> _Your instructions_:
When you reach the line in the listing below that contains "Open the 格式(O) menu", begin returning lines exactly as written, and stop after the line that contains "Task: Select the medium blue 80-90 swatch". Return no other lines.

> _Record excerpts_:

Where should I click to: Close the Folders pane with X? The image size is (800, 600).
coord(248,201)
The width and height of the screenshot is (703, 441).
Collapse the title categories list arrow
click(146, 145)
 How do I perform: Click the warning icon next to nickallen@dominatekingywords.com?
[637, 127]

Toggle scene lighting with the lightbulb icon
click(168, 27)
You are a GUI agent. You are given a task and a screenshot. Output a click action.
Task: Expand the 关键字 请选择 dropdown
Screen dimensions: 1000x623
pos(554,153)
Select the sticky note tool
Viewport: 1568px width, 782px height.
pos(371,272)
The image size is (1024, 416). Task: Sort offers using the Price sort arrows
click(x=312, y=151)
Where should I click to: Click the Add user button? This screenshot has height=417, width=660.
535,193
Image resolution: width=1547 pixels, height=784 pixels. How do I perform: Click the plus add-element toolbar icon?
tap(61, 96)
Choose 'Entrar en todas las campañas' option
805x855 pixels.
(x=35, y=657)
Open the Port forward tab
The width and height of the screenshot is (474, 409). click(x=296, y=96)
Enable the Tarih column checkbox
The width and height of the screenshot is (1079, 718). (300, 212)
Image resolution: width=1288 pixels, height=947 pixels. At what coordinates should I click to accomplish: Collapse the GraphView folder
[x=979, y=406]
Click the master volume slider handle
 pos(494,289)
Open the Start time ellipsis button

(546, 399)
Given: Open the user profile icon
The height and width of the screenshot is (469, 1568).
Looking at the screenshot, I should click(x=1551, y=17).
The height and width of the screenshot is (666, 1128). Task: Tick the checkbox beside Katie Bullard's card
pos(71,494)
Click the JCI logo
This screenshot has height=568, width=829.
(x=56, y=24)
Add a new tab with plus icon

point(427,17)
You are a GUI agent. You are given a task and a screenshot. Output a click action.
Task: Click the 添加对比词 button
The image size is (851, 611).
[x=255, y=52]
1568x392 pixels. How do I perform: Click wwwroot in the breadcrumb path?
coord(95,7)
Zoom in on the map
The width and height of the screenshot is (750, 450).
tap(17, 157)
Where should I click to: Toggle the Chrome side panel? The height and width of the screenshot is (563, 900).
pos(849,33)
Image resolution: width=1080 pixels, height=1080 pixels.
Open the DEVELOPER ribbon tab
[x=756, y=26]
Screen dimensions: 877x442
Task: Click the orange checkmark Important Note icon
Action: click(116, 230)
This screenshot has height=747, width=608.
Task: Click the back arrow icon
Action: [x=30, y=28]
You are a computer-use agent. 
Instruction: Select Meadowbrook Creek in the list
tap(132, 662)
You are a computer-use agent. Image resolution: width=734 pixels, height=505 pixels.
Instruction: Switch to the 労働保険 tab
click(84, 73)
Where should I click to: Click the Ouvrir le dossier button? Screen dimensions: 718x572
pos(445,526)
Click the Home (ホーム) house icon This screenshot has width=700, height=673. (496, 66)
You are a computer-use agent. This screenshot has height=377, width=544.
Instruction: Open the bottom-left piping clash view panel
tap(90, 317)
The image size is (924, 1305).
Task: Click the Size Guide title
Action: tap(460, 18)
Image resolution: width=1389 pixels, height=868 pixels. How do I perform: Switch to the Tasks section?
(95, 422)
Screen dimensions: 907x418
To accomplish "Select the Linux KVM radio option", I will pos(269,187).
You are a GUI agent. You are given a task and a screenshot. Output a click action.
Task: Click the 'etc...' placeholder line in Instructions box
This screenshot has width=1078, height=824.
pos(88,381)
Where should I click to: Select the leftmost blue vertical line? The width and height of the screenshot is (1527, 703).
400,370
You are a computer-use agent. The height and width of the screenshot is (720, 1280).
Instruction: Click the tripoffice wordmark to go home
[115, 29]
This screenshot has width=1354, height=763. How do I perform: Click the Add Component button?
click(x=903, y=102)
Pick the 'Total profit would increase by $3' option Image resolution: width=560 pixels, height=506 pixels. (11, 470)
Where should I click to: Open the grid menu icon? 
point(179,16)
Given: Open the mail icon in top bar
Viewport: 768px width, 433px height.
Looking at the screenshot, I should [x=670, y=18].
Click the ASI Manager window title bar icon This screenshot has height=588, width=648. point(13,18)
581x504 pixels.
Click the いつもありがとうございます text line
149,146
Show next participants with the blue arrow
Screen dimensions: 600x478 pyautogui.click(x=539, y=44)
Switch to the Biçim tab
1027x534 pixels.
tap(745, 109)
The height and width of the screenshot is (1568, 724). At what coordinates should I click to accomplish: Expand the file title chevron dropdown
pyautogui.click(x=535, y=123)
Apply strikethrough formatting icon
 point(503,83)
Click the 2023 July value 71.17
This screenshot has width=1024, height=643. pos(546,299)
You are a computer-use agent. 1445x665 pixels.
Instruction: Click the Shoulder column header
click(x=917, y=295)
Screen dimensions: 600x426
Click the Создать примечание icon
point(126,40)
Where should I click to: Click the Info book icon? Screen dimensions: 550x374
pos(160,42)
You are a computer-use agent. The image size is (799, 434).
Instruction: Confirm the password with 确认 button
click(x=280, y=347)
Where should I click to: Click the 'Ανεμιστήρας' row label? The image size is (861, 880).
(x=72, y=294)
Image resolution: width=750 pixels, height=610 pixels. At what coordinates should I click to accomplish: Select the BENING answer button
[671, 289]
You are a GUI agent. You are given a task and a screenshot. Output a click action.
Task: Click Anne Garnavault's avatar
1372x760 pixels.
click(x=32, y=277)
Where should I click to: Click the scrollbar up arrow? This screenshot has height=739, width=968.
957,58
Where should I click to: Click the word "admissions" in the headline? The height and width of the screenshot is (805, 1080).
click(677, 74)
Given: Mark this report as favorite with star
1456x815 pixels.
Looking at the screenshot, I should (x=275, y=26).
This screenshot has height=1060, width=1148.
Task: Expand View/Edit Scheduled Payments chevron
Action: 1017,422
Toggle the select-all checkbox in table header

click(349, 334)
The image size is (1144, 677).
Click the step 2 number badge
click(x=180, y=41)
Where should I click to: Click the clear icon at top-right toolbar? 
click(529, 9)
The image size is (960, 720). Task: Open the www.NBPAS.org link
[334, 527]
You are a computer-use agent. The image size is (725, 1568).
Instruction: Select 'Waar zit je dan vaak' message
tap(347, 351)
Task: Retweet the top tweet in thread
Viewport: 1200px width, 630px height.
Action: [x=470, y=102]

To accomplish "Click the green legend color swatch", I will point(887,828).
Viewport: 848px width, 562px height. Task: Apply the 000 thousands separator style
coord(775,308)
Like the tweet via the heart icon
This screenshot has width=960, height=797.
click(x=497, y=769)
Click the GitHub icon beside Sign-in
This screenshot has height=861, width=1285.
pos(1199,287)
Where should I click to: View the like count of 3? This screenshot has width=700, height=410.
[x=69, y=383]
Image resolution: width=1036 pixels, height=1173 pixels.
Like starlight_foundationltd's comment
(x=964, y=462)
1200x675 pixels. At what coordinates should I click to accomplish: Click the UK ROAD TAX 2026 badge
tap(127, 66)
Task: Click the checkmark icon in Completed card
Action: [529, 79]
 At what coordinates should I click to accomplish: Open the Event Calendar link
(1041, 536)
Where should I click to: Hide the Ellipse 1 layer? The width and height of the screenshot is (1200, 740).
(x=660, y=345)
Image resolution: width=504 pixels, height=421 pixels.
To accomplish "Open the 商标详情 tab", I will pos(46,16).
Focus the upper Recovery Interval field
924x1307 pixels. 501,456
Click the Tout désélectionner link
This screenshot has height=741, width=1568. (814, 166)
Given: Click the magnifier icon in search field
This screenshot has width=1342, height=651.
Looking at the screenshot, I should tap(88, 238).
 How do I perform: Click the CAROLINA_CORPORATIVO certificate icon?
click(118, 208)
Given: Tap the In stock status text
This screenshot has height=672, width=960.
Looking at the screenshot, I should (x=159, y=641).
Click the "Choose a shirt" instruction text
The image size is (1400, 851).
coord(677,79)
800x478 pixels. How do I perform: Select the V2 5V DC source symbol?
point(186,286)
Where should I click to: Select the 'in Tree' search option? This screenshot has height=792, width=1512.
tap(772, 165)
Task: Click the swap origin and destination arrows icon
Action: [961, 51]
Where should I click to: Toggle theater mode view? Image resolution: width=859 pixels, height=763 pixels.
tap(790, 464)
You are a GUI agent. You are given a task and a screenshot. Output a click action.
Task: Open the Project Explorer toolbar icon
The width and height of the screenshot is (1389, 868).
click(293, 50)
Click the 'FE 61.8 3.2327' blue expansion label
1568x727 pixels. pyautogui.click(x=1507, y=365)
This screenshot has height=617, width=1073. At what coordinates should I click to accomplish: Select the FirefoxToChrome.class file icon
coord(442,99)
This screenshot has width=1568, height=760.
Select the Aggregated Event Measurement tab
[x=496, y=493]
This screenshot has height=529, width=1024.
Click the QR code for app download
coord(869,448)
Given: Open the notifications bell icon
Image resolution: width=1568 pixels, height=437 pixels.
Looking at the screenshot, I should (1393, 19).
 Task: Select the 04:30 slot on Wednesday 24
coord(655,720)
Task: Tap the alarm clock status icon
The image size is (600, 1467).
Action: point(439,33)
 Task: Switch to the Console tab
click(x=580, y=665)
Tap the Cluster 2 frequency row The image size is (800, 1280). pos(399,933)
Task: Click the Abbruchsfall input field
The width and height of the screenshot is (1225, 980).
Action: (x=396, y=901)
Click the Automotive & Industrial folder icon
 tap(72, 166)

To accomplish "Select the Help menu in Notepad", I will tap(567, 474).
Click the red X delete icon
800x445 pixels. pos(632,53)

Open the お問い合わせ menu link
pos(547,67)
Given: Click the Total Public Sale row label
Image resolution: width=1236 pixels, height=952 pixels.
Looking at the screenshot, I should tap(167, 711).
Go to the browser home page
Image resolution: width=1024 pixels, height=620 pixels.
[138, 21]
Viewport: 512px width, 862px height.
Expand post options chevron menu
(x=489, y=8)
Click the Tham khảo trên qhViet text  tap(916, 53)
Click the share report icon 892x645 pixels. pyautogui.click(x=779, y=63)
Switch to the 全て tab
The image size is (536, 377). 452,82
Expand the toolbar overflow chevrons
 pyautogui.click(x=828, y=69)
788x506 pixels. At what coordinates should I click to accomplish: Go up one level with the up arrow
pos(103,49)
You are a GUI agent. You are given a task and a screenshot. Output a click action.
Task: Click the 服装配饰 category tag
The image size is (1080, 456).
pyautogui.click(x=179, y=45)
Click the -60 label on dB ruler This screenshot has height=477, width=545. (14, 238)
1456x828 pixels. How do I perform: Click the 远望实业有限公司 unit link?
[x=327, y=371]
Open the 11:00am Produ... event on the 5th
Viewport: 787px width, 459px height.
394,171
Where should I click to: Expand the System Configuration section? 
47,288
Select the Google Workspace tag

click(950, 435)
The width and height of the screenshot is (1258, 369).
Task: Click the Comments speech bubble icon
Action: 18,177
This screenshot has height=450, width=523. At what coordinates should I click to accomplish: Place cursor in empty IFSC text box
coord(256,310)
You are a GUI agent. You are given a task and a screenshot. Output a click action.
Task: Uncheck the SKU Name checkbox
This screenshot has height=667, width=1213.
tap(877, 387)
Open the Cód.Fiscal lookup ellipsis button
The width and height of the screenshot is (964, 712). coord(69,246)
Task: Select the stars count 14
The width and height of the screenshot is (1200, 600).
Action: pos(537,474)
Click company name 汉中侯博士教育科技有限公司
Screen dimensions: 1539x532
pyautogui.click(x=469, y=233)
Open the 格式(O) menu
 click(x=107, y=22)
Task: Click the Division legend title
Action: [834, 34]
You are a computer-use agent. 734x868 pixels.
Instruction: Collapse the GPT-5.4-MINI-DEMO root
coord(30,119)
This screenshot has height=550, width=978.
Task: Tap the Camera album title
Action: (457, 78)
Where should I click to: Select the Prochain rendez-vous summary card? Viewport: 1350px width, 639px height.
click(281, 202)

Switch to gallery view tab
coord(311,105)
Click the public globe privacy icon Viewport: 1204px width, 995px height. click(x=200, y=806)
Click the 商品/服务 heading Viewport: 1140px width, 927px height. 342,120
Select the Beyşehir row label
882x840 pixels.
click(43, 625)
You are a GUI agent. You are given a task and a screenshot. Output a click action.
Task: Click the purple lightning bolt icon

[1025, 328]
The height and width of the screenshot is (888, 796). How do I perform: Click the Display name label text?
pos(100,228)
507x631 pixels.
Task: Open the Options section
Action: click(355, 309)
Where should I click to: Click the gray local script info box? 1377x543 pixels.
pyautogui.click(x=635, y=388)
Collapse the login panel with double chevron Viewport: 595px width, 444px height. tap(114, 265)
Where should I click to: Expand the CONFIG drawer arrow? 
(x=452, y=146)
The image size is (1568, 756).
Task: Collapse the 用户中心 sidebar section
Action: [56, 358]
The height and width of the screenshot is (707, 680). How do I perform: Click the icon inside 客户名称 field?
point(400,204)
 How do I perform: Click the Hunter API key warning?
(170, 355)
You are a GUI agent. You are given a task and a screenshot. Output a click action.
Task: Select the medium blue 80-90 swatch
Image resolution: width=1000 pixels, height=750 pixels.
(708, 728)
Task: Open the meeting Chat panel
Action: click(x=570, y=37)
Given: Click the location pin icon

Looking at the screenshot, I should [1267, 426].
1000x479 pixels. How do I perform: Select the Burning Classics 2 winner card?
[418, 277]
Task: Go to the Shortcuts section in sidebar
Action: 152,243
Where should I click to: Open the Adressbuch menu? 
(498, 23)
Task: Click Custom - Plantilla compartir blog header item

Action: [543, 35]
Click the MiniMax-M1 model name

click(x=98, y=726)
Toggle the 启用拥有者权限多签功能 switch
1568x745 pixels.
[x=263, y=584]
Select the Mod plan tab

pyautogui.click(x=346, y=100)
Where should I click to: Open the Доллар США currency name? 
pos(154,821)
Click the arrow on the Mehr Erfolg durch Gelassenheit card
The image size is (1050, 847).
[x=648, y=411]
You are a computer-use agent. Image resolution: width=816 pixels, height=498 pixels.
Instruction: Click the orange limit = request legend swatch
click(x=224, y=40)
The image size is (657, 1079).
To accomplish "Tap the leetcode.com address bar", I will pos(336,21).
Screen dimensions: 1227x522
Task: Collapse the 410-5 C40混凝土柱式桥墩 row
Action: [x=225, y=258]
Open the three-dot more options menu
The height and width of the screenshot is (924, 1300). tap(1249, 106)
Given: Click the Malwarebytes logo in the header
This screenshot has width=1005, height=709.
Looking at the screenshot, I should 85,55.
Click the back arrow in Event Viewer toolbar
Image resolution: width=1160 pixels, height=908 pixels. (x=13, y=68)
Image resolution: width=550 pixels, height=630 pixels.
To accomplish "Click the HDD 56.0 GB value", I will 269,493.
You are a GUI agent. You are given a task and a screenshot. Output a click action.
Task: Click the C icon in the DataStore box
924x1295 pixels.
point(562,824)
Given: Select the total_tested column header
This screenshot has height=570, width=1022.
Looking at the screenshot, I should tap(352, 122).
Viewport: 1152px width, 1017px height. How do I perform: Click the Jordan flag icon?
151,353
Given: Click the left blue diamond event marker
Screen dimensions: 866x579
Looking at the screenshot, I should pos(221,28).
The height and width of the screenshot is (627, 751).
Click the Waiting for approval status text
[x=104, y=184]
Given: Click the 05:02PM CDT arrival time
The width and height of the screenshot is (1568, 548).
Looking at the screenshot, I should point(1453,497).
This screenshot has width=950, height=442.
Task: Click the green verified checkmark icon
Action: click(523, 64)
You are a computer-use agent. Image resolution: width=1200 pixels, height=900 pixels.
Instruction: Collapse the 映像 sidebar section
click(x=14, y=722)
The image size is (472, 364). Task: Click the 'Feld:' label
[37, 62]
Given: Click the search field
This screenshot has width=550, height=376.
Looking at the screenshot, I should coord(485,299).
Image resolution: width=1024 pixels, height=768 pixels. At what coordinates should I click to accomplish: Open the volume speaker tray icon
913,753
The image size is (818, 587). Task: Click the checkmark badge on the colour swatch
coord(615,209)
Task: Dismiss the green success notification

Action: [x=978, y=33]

> _Finished task_:
Open the 格式(O) menu
 click(x=107, y=22)
Task: Click the Division legend title
Action: [834, 34]
You are a computer-use agent. 734x868 pixels.
Instruction: Collapse the GPT-5.4-MINI-DEMO root
coord(30,119)
This screenshot has height=550, width=978.
Task: Tap the Camera album title
Action: (457, 78)
Where should I click to: Select the Prochain rendez-vous summary card? Viewport: 1350px width, 639px height.
click(281, 202)

Switch to gallery view tab
coord(311,105)
Click the public globe privacy icon Viewport: 1204px width, 995px height. click(x=200, y=806)
Click the 商品/服务 heading Viewport: 1140px width, 927px height. 342,120
Select the Beyşehir row label
882x840 pixels.
click(43, 625)
You are a GUI agent. You are given a task and a screenshot. Output a click action.
Task: Click the purple lightning bolt icon

[1025, 328]
The height and width of the screenshot is (888, 796). How do I perform: Click the Display name label text?
pos(100,228)
507x631 pixels.
Task: Open the Options section
Action: click(355, 309)
Where should I click to: Click the gray local script info box? 1377x543 pixels.
pyautogui.click(x=635, y=388)
Collapse the login panel with double chevron Viewport: 595px width, 444px height. tap(114, 265)
Where should I click to: Expand the CONFIG drawer arrow? 
(x=452, y=146)
The image size is (1568, 756).
Task: Collapse the 用户中心 sidebar section
Action: [56, 358]
The height and width of the screenshot is (707, 680). How do I perform: Click the icon inside 客户名称 field?
point(400,204)
 How do I perform: Click the Hunter API key warning?
(170, 355)
You are a GUI agent. You are given a task and a screenshot. Output a click action.
Task: Select the medium blue 80-90 swatch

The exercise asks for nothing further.